The SRP is a lucrative arrangement that allows participants to realize handsome profits when they sell their common stock. The relevant measure of the common stock's worth is its book value, i.e., Booz Allen's net assets divided by the number of outstanding shares of common stock. The company undertakes to increase the actual book value of the common stock by 10% annually, and has done so every year since 1978. Participants buy shares either at book value (measured at the time of the initial grant) for the 10% portion of the annual grant composed of common stock, or at half of book value (again measured at the time of issuance) for the remaining 90% of those shares that begin as Class B stock and convert to common stock over the ensuing nine years. Because the book value appreciates at a compounded rate of 10% annually, the current book value in any year will be higher than the purchase price—generally much higher. A participant who received an initial grant of 100 shares in 2001, with a book value of $100 per share, would ultimately pay $5,500 by 2010 to receive 100 shares of common stock, which by then would be worth $23,579—a 329% return on investment with nominal risk.

B

Plaintiffs Pasternack, Boudinot, and Kocourek are all former officers of Booz Allen. They retired with the company's blessing in 2004, 2005, and 2007, respectively. They all participated in the SRP.

C

In 2008, Booz Allen sold its Government Contracting Division to an affiliate of the Carlyle Group. The Carlyle Transaction was approved by a supermajority of Booz Allen stockholders (i.e., participants in the SRP). Then-current stockholders received $763 per share of common stock, an amount far in excess of book value.

At the time of the Carlyle Transaction, Pasternack and Boudinot had no common stock because Booz Allen exercised its option under the SRP to re-purchase their shares two years after their retirement. Since Kocourek's two-year post-retirement period had not elapsed, Kocourek still held common stock, which he sold in the Carlyle Transaction for approximately $20 million.

■ Material provided ■
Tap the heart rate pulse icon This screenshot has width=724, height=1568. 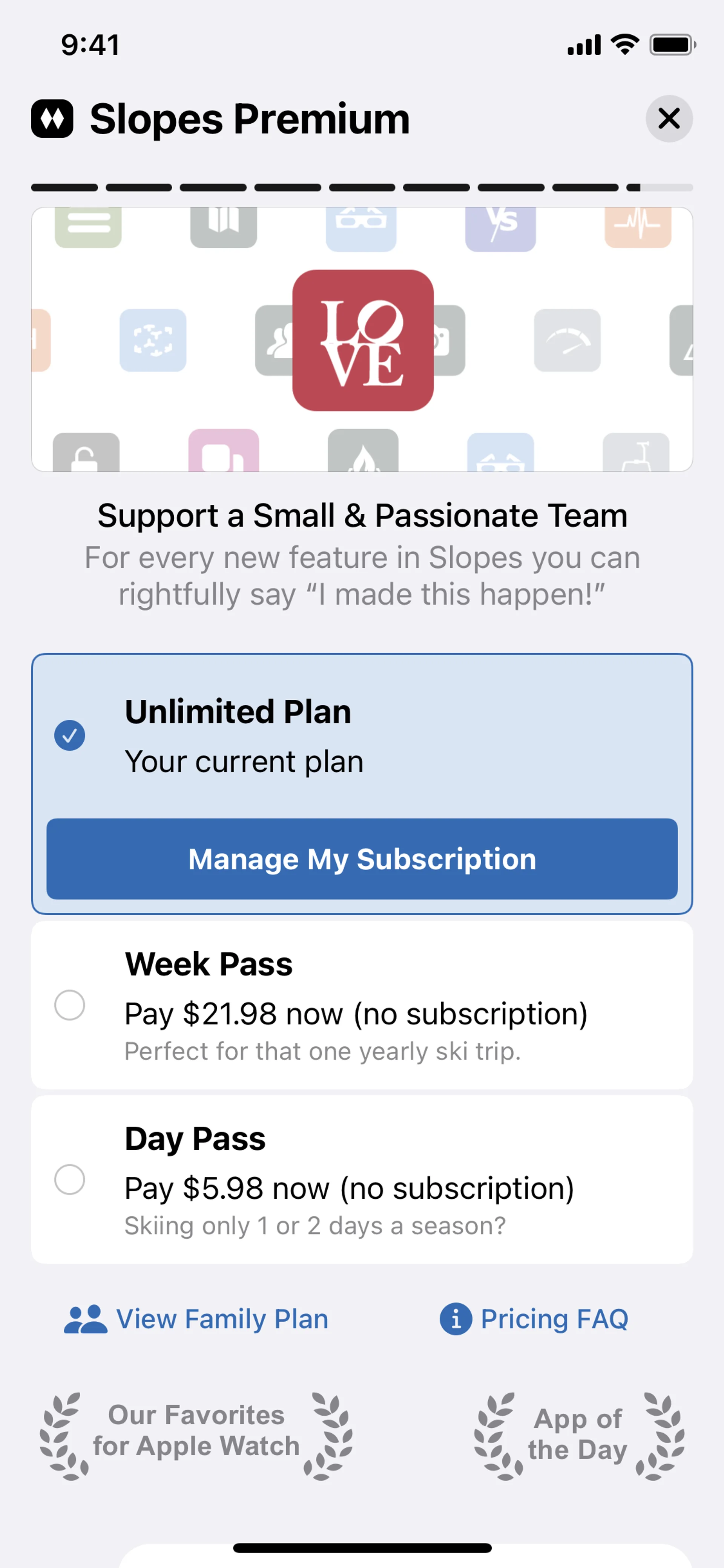pos(637,225)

■ Set problem 1 ■
List every year mentioned in the Booz Allen passage, in the order they appear.
■ Set problem 2 ■
Write a continuation of the Booz Allen passage that picks up after its final sentence.

■ Answer 1 ■
1978, 2001, 2010, 2004, 2005, 2007, 2008

■ Answer 2 ■
D

The three plaintiffs filed individual complaints in 2009. Initially, there was no allegation that the SRP was governed by ERISA; but each complaint was amended (with the defendants' consent) to add ERISA claims. The three complaints were consolidated.

Most of the claims in the consolidated complaint were dismissed on motion, including the ERISA claims and RICO claims. Plaintiffs' motion for leave to amend their ERISA claims was denied. Kocourek's separate request for leave to add securities-fraud claims was denied on the grounds of futility and undue delay. A few other claims, not before us on appeal, were dismissed at summary judgment.

All three plaintiffs appeal the dismissal of the ERISA-based claims, which were dismissed on the ground that the SRP was not covered by ERISA. The plaintiffs also appeal the denial of their motion to amend their ERISA claims. Kocourek separately appeals from the district court's dismissal of his RICO claims and the denial of leave to amend to add securities-fraud claims. Kocourek also seeks to revive his common-law claims for breach of fiduciary duty.

II

The district court did not reach the merits of the ERISA claims because it concluded that the plaintiffs failed to allege facts demonstrating that the SRP is covered by ERISA. We agree.2

The plaintiffs assert that the SRP...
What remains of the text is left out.